Мне довелось обзавестись компрометирующим тезкой, абсолютным, от имени до фамилии, так ни разу и не увиденным мной во плоти, но чью вульгарную личность я сумел обнаружить по случайным вторжениям на территорию моей жизни. Путаница началась в Праге, где я жил в середине двадцатых. Там меня настигло письмо из маленькой библиотеки, очевидно, состоявшей при какой-то белогвардейской организации, которая, подобно мне, перебралась из России. В раздраженных тонах от меня требовали безотлагательно вернуть экземпляр «Протоколов сионских мудрецов». Эта книга, некогда задумчиво одобренная царем, была фальшивкой, состряпанной по поручению тайной полиции полуграмотным мошенником, — в целях дальнейшего распространения погромов.

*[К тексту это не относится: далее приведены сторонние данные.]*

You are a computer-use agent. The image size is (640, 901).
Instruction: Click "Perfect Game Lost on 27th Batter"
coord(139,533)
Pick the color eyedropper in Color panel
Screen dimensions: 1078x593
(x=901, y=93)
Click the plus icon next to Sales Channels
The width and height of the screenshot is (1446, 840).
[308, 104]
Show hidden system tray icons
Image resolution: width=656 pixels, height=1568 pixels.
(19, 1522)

Библиотекарь, подписавшийся «Синепузов» (фамилия, действующая на русское воображение так же, как Winterbottoms — «Зимнезадов» — на английское), утверждал, что я задерживаю этот, как он выразился, «популярный и ценный труд» больше года. Он ссылался на предыдущие требования, посланные мне в Белград, Берлин и Брюссель, столицы, через которые, судя по всему, пролегал маршрут моего двойника.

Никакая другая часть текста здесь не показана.